Bombay High Court Orders 7 Days Jail For Prison Superintendent For Denying Emergency Parole To Eligible Prisoners
The Bombay High Court found Anupkumar M. Kumre, the Superintendent of Central Prison in Nagpur, guilty of contempt and sentenced him to seven days in jail for denying detainees emergency parole during the Covid pandemic.
“If the Court finds that the Government’s (officials) action in rejecting a prisoner’s request for parole has the effect of suffocating Articles 14 and 21 of the Indian Constitution, the Court must act to restore the rule of law and respect the prisoners’ residuary fundamental rights,” the court stated.
Kumre’s apology rejected by a division bench of Justices VM Deshpande and Amit Borkar, who fined him Rs. 5,000 and deferred his sentence for 10 weeks, giving him time to appeal to the Supreme Court.
The superintendent denied 35 poor inmates their; remaining fundamental right to emergency parole, and the majority of them couldn’t afford to appeal.
The Superintendent violated a judicial precedent in Milind Ashok Patil and Ors versus State of Maharashtra 41 times on purpose.
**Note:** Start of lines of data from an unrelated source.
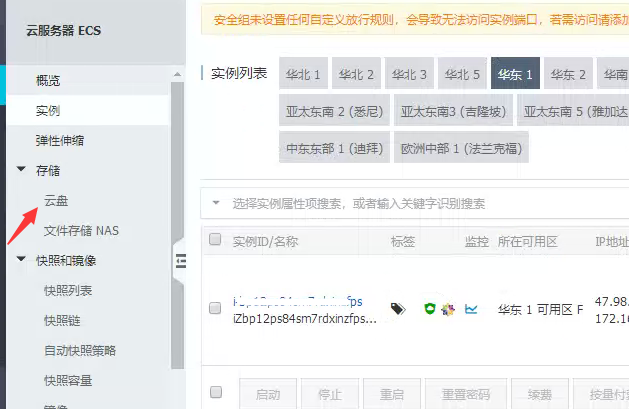This screenshot has height=409, width=629.
Task: Collapse the sidebar using the handle icon
Action: 181,261
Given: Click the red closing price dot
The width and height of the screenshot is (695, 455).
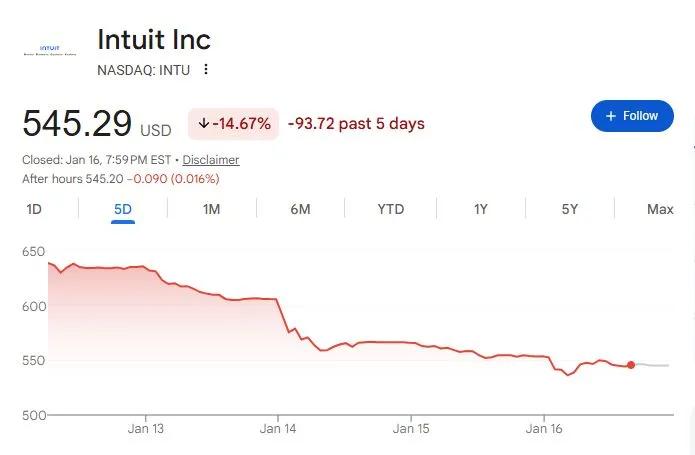Looking at the screenshot, I should (631, 365).
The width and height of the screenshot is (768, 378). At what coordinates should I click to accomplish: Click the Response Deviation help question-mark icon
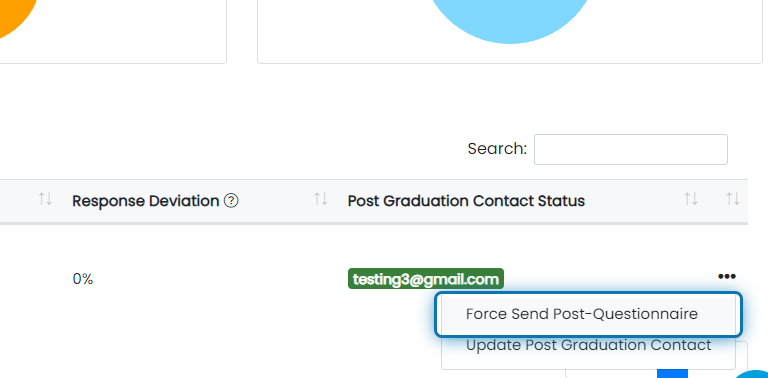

The court decided that; a prisoner might be freed on emergency parole even though he not released on parole twice previously.
As long as he submitted in a timely manner whenever he released.
Hanuman Pendam, a prisoner, petitioned the HC to overturn Kumre’s rejection of emergency release. Kumre said that; Pendam’s request denied because; he failed to surrender after being released earlier, only to backtrack a few days later and explain that; the inmate sent for a covid-test.
The bench stated that its main issue was the court’s selective application of binding precedent, which harmed the prisoners’ liberty and undermined the rule of law.